If I knew I had the kind of situation discussed in TFA, I'd certainly go the extra mile... but absent that kind of urgency, I don't think that "VPN over wireless == VPN traffic *only*" necessarily follows.
A citizens arrest requires clear evidence of a felony.
That's what I said, reason to believe. If someone reports it to you, and they don't normally lie to you, then that's evidence.
Use of (legal) force during a citizens arrest requires an immediate threat of bodily harm.
That's true. But there are numerous ways to set up a situation to create that threat. Cops do it every day in order to excuse brutality.
You should learn more about citizens arrests.
I already had to learn about them, and read the relevant text, when I became a security officer. That was a long time ago, though. I'm not proud of it or anything, it is only the basis of my interest.
"You're right," Fisheye says. "I should have set it on 'whip' or 'chop.'"
If you need WiFi, and want security too, stop trying to implement layer 2 security and move on to layer 3. It is much more practical to set up your WiFi network so that it has no route to your network, the Internet, or anything else, and then use VPN software to establish a secure tunnel, which in turns gets you access to these things. IPSec VPN with AES-256 encryption has been around for quite some time, is freely available, and isn't in the news for being cracked on a weekly basis like WiFi was/is.

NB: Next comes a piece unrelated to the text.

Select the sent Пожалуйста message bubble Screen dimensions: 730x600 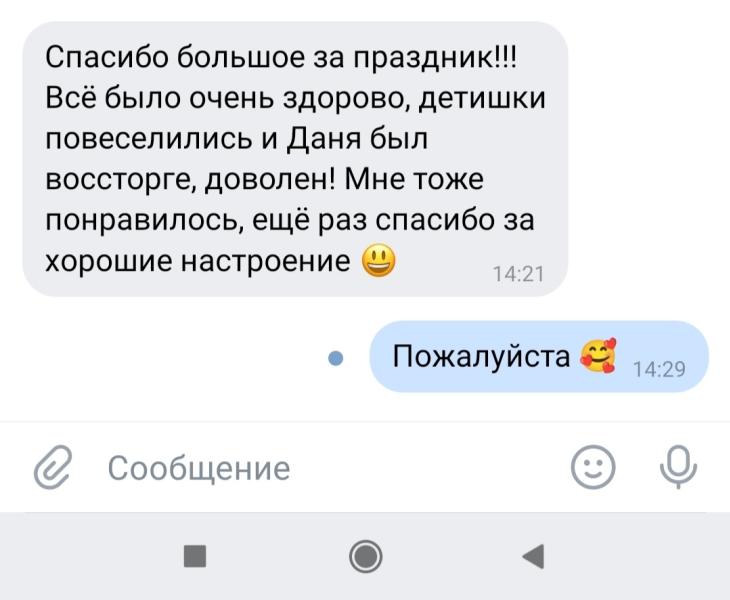click(539, 357)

Toms Hardware had an article a few weeks ago about cracking encryption using GPUs. They concluded that as long as you're using a secure password, AES-256 encryption will keep your data safe well beyond the time you die, even against big multi-GPU clusters purpose built for password cracking. Of course, Moore's law has implications here, but as of *right now*, you would be hard pressed to find a method providing better wireless security.